CVE-2024-51378 is a critical remote code execution (RCE) vulnerability affecting CyberPanel, a popular web hosting control panel. The flaw exists in the getresetstatus function within dns/views.py and ftp/views.py. The vulnerability stems from the secMiddleware authentication mechanism, which only enforces authentication on POST requests. However, the vulnerable endpoints /dns/getresetstatus and /ftp/getresetstatus accept GET requests that bypass this middleware, allowing unauthenticated access. Attackers exploit this by injecting shell metacharacters into the statusfile parameter, which is used unsafely in system commands, leading to arbitrary command execution on the server. This vulnerability is classified under CWE-78 (Improper Neutralization of Special Elements used in an OS Command). The issue affects all CyberPanel versions up to 2.3.6 and the unpatched 2.3.7 version. The CVSS v3.1 score is 10.0, reflecting its criticality with attack vector network, no privileges required, no user interaction, and complete impact on confidentiality, integrity, and availability. Exploitation in the wild was observed in October 2024 by the PSAUX threat actor. No official patches or mitigations were linked at the time of publication, increasing urgency for organizations to apply workarounds or restrict access to vulnerable endpoints.

The impact of CVE-2024-51378 is severe and far-reaching.
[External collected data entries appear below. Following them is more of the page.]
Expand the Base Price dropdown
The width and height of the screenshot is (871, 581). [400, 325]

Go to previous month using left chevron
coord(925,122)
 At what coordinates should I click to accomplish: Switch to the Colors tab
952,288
Successful exploitation allows remote attackers to execute arbitrary commands on CyberPanel servers without authentication, leading to full system compromise. This can result in data theft, service disruption, deployment of malware or ransomware, and use of compromised servers as pivot points for further attacks within organizational networks. Given CyberPanel's role in managing DNS and FTP services, attackers could manipulate domain configurations or file transfers, undermining the integrity and availability of critical infrastructure. The vulnerability’s ease of exploitation and lack of required privileges make it highly attractive to attackers. Organizations worldwide using CyberPanel in hosting environments, especially those exposing management interfaces to the internet, face significant operational, reputational, and financial risks.
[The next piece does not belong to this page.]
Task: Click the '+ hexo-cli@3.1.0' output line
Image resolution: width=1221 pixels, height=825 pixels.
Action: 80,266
To mitigate CVE-2024-51378, organizations should immediately restrict external access to the /dns/getresetstatus and /ftp/getresetstatus endpoints by implementing network-level controls such as firewall rules or IP whitelisting. Disable or restrict GET requests to these endpoints if possible. Monitor web server logs for suspicious requests containing shell metacharacters or unusual statusfile parameter values. If feasible, apply custom middleware or web application firewall (WAF) rules to block exploitation attempts targeting these endpoints. Until an official patch is released, consider isolating CyberPanel management interfaces from public networks or using VPNs for administrative access. Regularly update CyberPanel to the latest version once patches addressing this vulnerability become available. Conduct thorough audits of affected systems for signs of compromise and review user access controls to limit potential damage.